How can it be that this visible work can have so much power? Who gave it this power and influence? Who instructed it to instruct me. Who first looked at this work and said, “This is where we place our value, where we look to for affirmation.” That person was a fool, and that person is me.

The real creatives, the ones who make a living from their creativity and write books about it say that in the end, creative work is still work. At some point, creative work becomes a task that must be mastered. Still, there are some who look at the work of folding laundry, preparing meals, keeping a home and managing the family schedule as the most creative work. This is the work I am immersed in. I wish I still saw it as creative. Instead, this creativity has become a task that must be mastered. This creative work is visible, but I am beginning to care less for this work and more for what is unseen.

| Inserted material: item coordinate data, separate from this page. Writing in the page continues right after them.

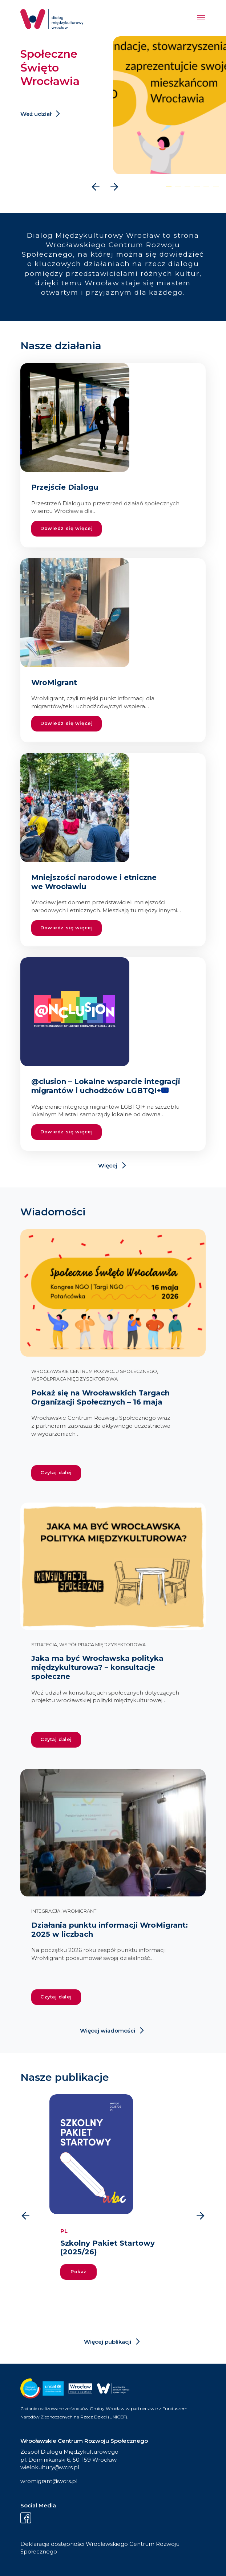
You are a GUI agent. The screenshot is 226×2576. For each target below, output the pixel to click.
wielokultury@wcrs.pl (49, 2467)
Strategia (44, 1644)
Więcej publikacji (107, 2341)
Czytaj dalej (56, 1472)
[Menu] (201, 19)
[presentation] (95, 187)
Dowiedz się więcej (66, 528)
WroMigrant (79, 1911)
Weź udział (35, 113)
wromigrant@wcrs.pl (48, 2481)
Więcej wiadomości (107, 2030)
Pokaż (78, 2271)
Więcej (107, 1165)
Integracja (45, 1911)
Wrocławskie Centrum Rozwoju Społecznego (94, 1371)
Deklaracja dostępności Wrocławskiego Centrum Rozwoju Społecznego (99, 2547)
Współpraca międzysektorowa (74, 1379)
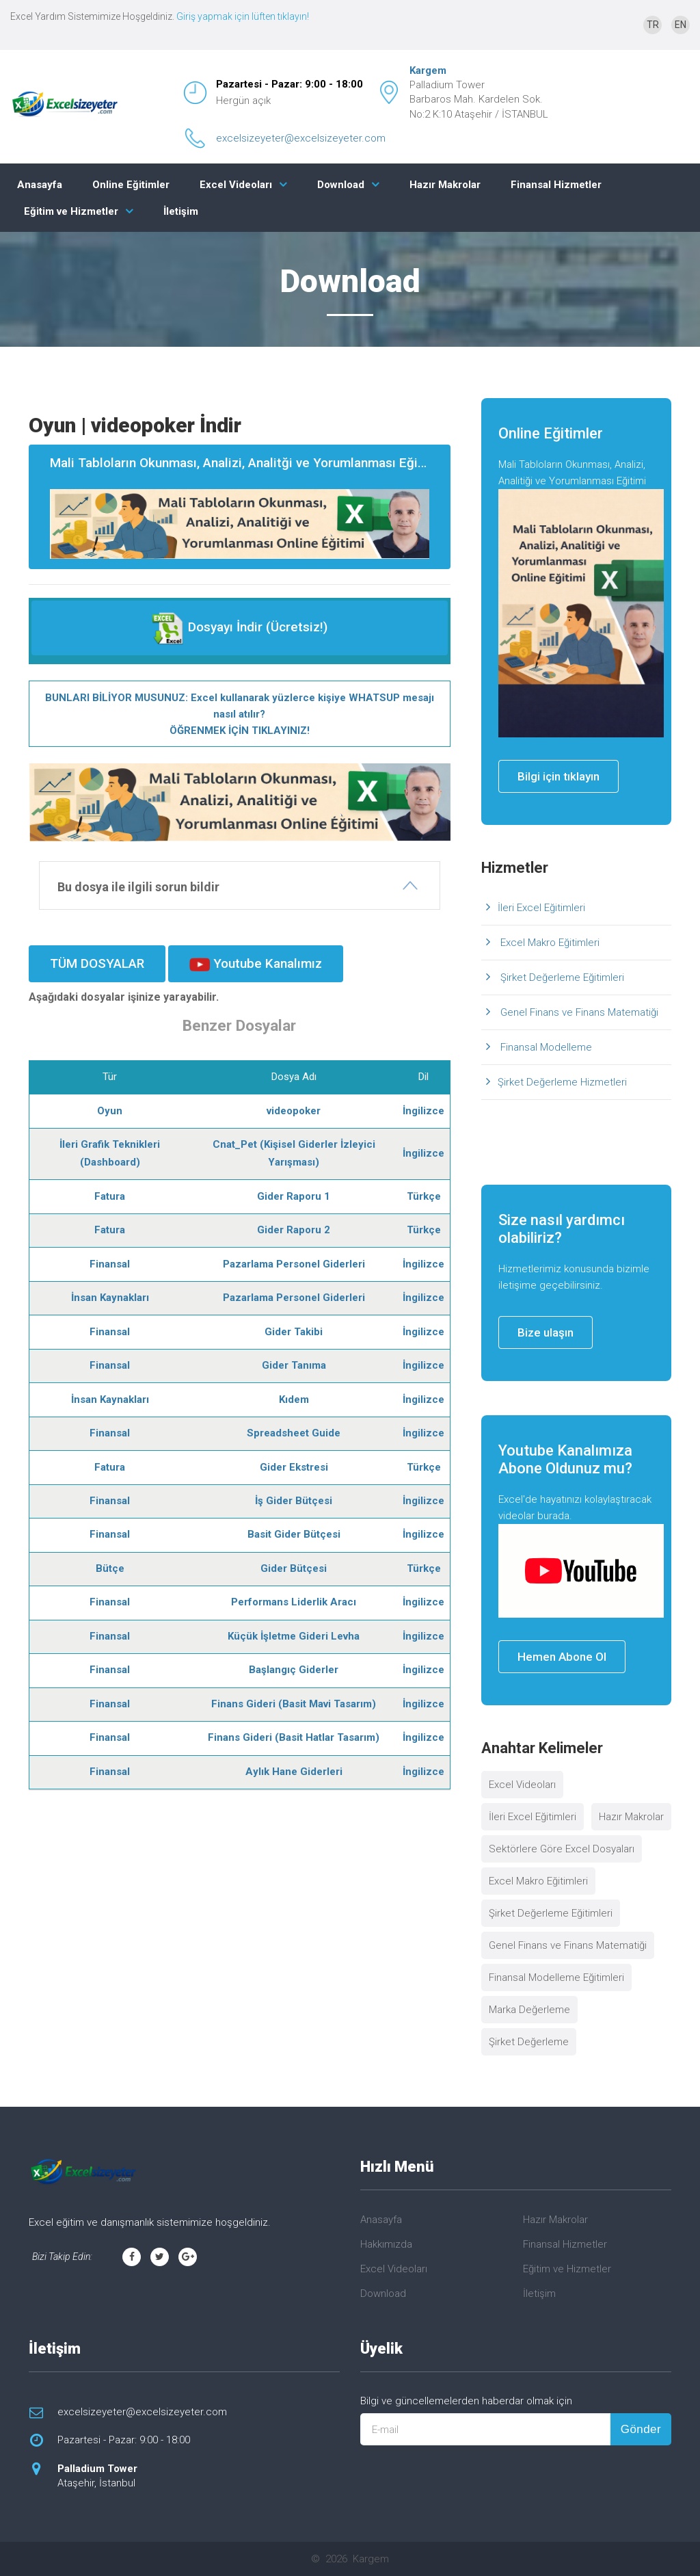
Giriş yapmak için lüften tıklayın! (242, 16)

The unseen work takes place in the morning before anyone else wakes up. I open the book of the Christian faith, desperate for any sense of direction. I want intimacy. I want fellowship. No one else will do but the One who created me for this work. I speak His written words. Then I speak my own. His words guide me. I don’t know what I want or even what I need. So I ask for the for the limitless One to help me see my limits and to choose the freedom that He created me for. This is the wind that blows. This is the call of the Shepherd. This is the calm that frees me to create in the unseen work.